In this Money Morning review - "Obama Stimulus May End Up Hurting the Economy it Was Supposed to Have Helped" - Martin Hutchinson writes that because President Obama's economic stimulus package adds to our national debt that interest rates are starting to climb. This is not news; it's Economics 101 stuff.
The news lies in the impact that rising interest rates will have on a housing market that is being beaten down by foreclosures and the effect of rising unemployment.
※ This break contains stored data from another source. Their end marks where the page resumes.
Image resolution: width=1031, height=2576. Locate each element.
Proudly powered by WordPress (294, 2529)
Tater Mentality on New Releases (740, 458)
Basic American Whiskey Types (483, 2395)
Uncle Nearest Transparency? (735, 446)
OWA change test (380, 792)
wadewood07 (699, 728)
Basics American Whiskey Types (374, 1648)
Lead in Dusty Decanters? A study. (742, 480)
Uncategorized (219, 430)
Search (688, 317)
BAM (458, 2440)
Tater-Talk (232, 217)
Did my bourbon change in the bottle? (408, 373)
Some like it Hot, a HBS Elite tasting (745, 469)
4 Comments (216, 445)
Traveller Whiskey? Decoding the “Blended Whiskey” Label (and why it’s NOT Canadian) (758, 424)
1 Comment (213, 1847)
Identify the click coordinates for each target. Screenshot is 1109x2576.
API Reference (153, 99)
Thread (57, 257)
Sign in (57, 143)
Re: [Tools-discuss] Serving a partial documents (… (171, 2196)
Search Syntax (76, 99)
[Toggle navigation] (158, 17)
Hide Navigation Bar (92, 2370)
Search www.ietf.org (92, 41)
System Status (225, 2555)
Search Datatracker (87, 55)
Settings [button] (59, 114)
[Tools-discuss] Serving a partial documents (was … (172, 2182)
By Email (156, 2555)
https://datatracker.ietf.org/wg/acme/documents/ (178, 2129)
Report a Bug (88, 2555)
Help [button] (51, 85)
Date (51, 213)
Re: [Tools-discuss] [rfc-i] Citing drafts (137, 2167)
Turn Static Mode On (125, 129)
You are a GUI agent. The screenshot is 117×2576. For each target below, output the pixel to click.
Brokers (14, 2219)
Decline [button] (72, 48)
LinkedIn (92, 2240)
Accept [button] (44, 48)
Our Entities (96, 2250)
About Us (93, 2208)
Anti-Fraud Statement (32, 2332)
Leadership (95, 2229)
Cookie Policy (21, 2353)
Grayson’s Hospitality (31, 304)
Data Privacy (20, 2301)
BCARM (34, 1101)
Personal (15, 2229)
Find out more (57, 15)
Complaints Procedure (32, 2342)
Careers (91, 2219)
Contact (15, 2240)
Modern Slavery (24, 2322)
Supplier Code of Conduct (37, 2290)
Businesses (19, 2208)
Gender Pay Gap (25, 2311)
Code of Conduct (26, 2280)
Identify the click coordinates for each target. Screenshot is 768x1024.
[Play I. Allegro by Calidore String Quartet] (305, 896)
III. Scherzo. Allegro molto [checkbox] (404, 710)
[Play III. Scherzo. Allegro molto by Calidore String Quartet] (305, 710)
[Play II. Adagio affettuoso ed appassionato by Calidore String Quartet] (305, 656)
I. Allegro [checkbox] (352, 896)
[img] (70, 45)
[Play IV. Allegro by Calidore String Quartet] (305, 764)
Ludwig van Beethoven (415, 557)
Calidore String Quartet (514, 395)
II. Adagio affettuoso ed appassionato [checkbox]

Hutchinson predict that if housing prices continue to fall (which they will; see my "These Guys Still Don't Get It" post below) then "on average every 80% [of] mortgage[s] undertaken since May 2002 ... would be underwater." Let me put this another way - and as a way of emphasizing - the net effect of a continued collapse of housing prices would be that every home owner who purchased a house with 20% down since May 2002 would owe more than it's worth. Why is this scary? Because people will walk away from their homes in droves.
How do you fix this? There are several ways. One, which I've been suggesting over the past year, is to nationalize the failing financial institutions. This would allow the federal government to renegotiate home loans that are under water rather than leaving the job in the hands of a failed industry that is not negotiating in good faith.
Think about it. The U.S. taxpayer is going to get stuck with the bill either way. But I'd rather get stuck with a scenario that stabilizes home ownership (good for Main Street) rather than with a scenario that includes record foreclosures, a wrecked housing market, and subsidies for financial institutions and market players who got us into this mess (which Wall Street wants).
Unfortunately, President Obama listened to Wall Street and ignored Main Street when he left the failing banks in the hands of the morons who got us into this mess. Today they will not negotiate in good faith with homeowners who have stable jobs and who want to stay in their homes because they - and the market players who own a piece of the mortgages - don't want to see the value of their "investment" go down. I'm not sure what this is called, but in my book, this is not capitalism (seriously, read my book, it's not capitalism).
At the end of the day, if the housing market continues to collapse, we need to let Wall Street know that they will also have to pay a price for their greed and stupidity. We can't just let homeowners and the American taxpayer pay for this mess in the form of bankruptcy, foreclosures, wrecked credit and future tax burdens.